**PROBLEM STATEMENT**
Write out the lines from the line containing "Click the Refresh" through the line containing "will [290, 25].", inclusive.

─── RECORD EXTRACTS

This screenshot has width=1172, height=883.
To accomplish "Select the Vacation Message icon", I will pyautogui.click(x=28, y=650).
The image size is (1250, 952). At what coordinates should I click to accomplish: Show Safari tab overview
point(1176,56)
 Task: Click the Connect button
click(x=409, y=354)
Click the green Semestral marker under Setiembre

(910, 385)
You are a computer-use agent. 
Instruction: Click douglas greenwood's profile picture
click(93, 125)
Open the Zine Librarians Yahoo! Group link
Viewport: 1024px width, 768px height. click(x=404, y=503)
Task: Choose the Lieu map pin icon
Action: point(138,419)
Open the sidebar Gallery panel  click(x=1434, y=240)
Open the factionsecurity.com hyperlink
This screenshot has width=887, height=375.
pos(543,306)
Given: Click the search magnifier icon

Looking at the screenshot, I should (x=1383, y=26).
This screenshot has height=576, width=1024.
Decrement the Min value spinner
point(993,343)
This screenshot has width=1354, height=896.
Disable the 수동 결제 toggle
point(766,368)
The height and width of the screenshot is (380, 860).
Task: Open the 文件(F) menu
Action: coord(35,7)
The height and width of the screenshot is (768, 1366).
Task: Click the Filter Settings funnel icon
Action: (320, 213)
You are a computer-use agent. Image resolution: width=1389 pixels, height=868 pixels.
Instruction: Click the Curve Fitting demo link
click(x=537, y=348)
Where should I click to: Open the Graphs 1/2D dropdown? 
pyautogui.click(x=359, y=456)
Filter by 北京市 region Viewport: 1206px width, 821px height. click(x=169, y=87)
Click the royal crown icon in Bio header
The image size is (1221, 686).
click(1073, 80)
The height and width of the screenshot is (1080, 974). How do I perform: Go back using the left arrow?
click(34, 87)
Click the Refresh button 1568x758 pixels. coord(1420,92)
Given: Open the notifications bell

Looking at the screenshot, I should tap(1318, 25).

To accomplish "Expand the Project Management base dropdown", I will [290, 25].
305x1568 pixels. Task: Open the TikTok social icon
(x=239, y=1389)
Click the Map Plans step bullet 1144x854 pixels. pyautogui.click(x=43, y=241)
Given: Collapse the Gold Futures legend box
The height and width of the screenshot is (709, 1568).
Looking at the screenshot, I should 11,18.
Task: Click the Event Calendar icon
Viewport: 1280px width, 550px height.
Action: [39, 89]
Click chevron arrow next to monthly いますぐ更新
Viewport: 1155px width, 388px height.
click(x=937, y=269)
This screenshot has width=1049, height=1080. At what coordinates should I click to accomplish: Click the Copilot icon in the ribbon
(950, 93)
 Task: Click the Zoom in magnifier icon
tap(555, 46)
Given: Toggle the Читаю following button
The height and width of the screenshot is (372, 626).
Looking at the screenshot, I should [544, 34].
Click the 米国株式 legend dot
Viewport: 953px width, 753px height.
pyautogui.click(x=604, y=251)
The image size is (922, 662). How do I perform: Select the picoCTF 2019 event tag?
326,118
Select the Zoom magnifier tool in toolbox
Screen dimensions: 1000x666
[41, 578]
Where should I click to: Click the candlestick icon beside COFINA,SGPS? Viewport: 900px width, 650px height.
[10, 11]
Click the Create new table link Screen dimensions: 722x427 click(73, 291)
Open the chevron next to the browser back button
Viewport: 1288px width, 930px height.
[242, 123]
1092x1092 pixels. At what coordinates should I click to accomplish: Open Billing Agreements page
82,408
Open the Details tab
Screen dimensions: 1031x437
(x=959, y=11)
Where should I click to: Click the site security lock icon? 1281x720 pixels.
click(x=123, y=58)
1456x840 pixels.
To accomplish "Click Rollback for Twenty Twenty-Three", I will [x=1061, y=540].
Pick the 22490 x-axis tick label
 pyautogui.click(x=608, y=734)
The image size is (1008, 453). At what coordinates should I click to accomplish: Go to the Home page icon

──────

**ANSWER TO THIS EXERCISE**
Click the Refresh button 1568x758 pixels. coord(1420,92)
Given: Open the notifications bell

Looking at the screenshot, I should tap(1318, 25).

To accomplish "Expand the Project Management base dropdown", I will [290, 25].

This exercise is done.